REQUIREMENT :: Every line from the one containing "Image resolution: width=693" to the end of the records below should be returned exactly; pictures are to be dropped.

"""

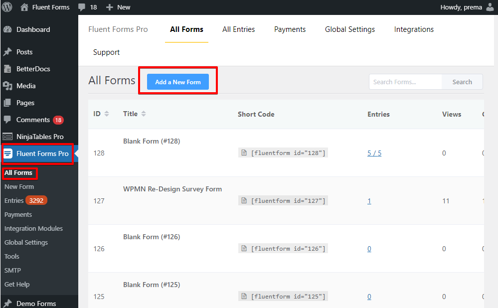Image resolution: width=498 pixels, height=308 pixels.
Task: Open the Dashboard gauge icon in sidebar
Action: [7, 29]
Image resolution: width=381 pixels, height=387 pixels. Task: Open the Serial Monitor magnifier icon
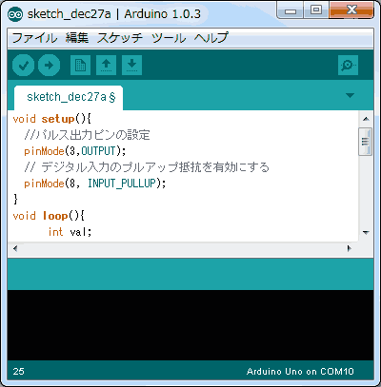[348, 66]
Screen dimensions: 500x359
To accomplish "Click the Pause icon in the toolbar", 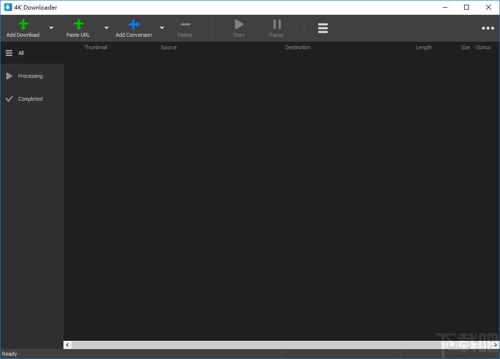I will pos(276,24).
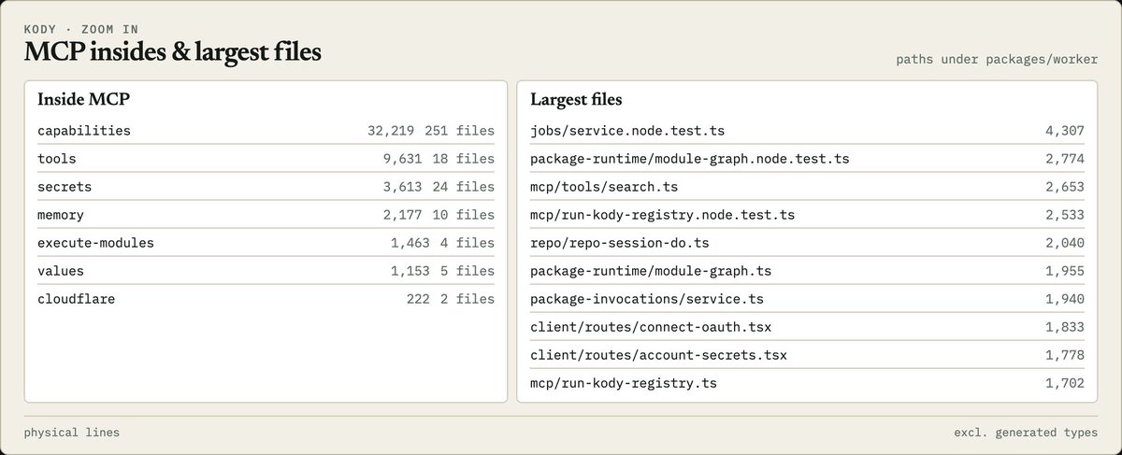The height and width of the screenshot is (455, 1122).
Task: Select package-invocations/service.ts file
Action: [807, 299]
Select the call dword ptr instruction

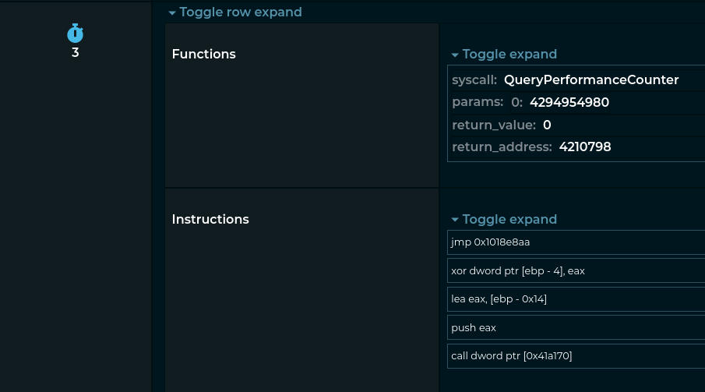click(x=511, y=356)
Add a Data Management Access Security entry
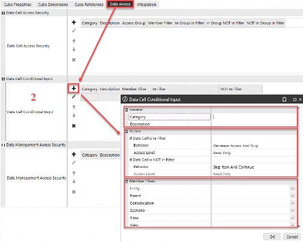The image size is (303, 242). tap(74, 154)

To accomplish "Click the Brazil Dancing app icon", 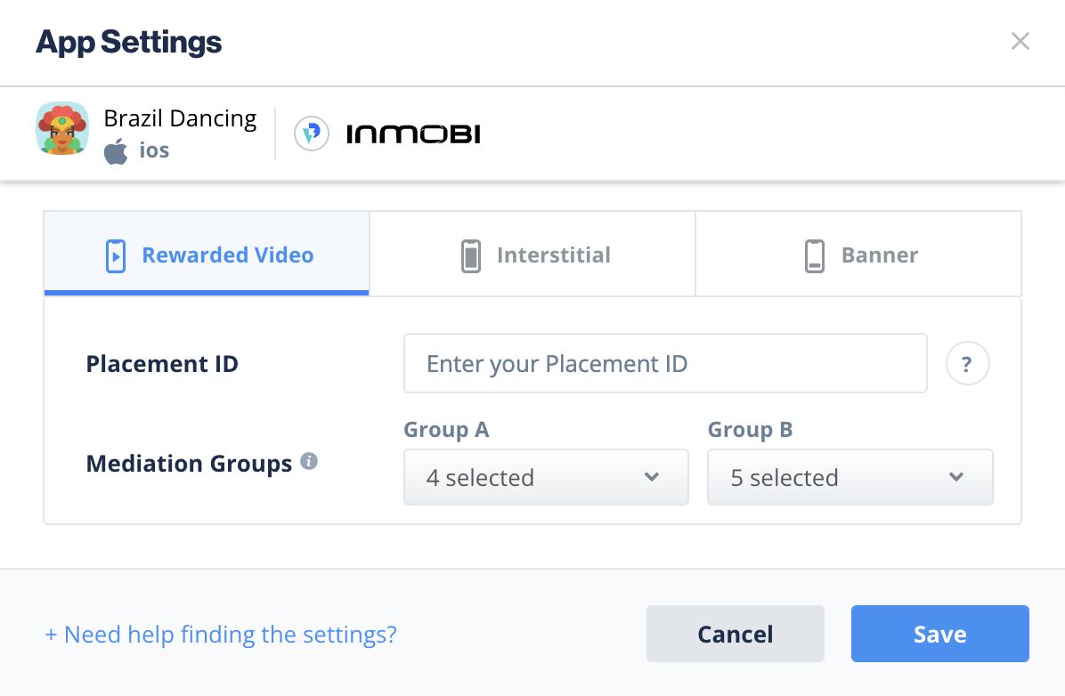I will [61, 128].
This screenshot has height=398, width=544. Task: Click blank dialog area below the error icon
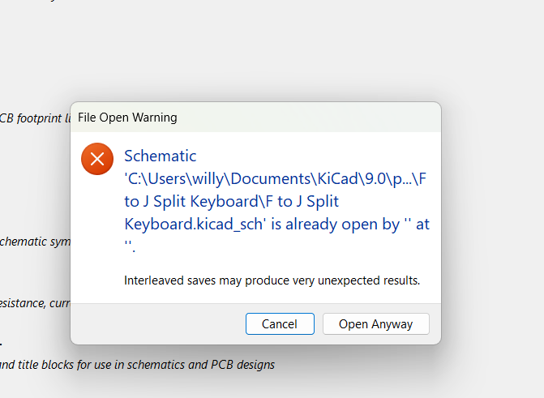(x=97, y=235)
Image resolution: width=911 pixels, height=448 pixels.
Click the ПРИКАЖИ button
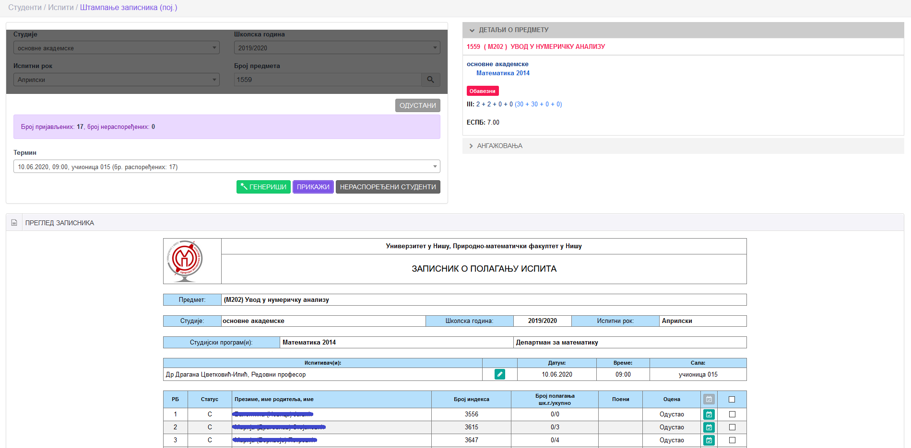(x=313, y=187)
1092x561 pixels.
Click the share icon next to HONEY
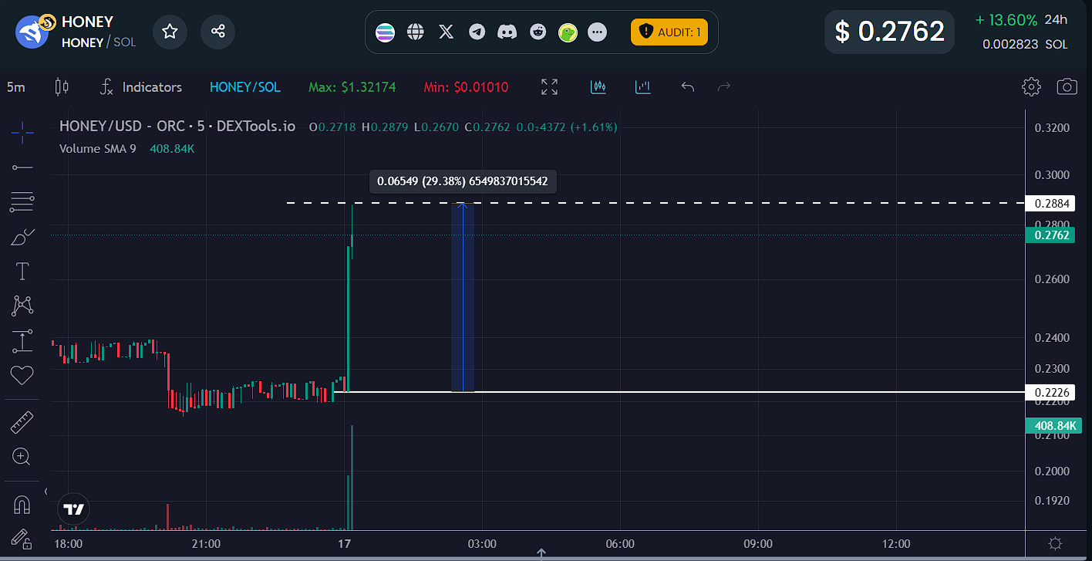point(217,32)
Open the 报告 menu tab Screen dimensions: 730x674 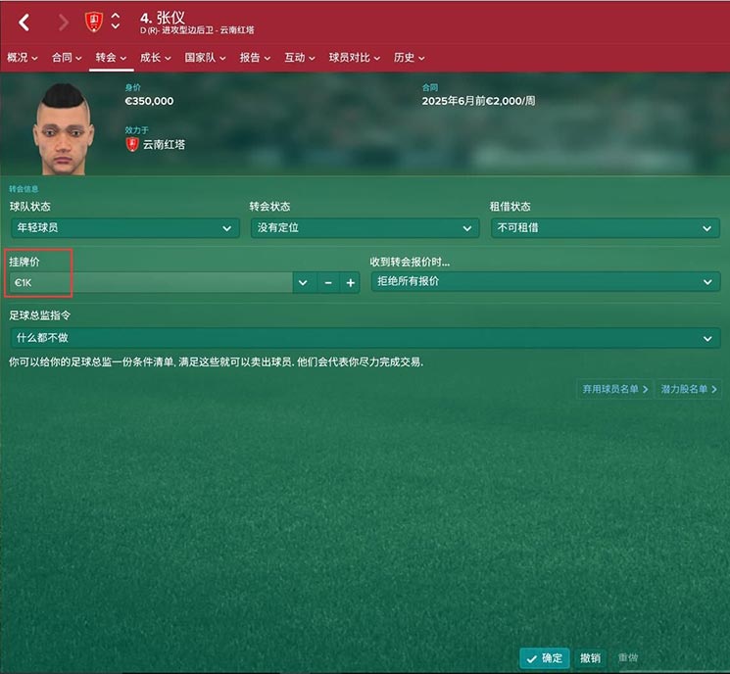[x=255, y=58]
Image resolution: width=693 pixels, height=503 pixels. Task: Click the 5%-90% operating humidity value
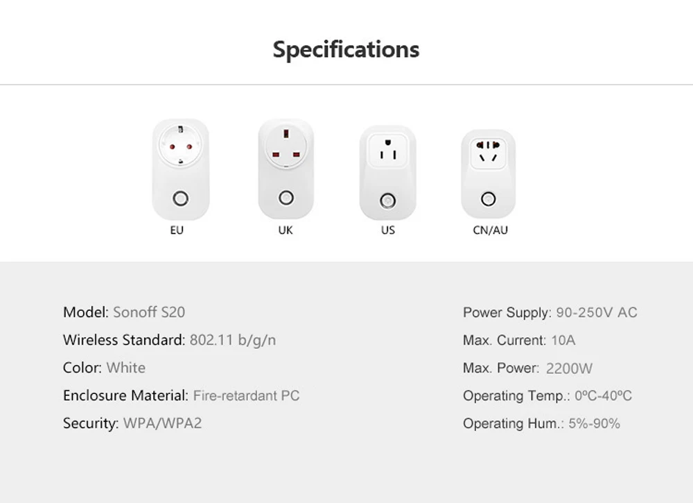[595, 423]
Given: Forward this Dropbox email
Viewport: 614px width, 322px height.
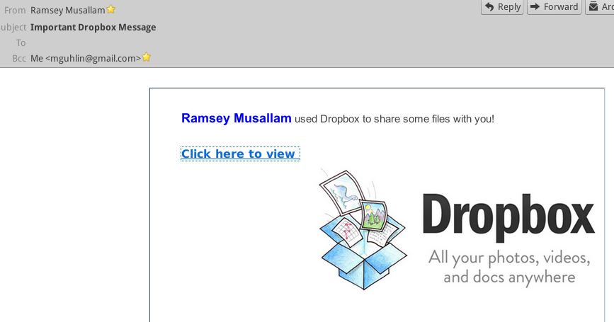Looking at the screenshot, I should pyautogui.click(x=553, y=7).
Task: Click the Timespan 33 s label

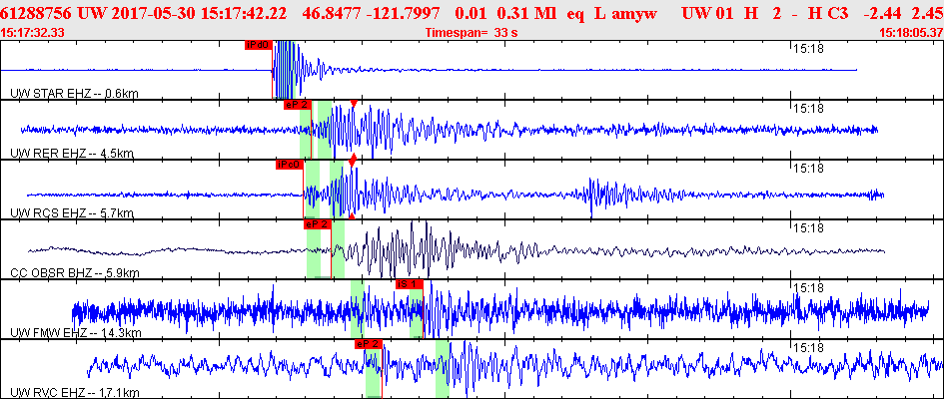Action: click(473, 33)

"""

THE COMPLETED TASK ::
Image resolution: width=693 pixels, height=503 pixels. Task: Click the 5%-90% operating humidity value
[595, 423]
Given: Forward this Dropbox email
Viewport: 614px width, 322px height.
Looking at the screenshot, I should pyautogui.click(x=553, y=7).
Task: Click the Timespan 33 s label

Action: click(473, 33)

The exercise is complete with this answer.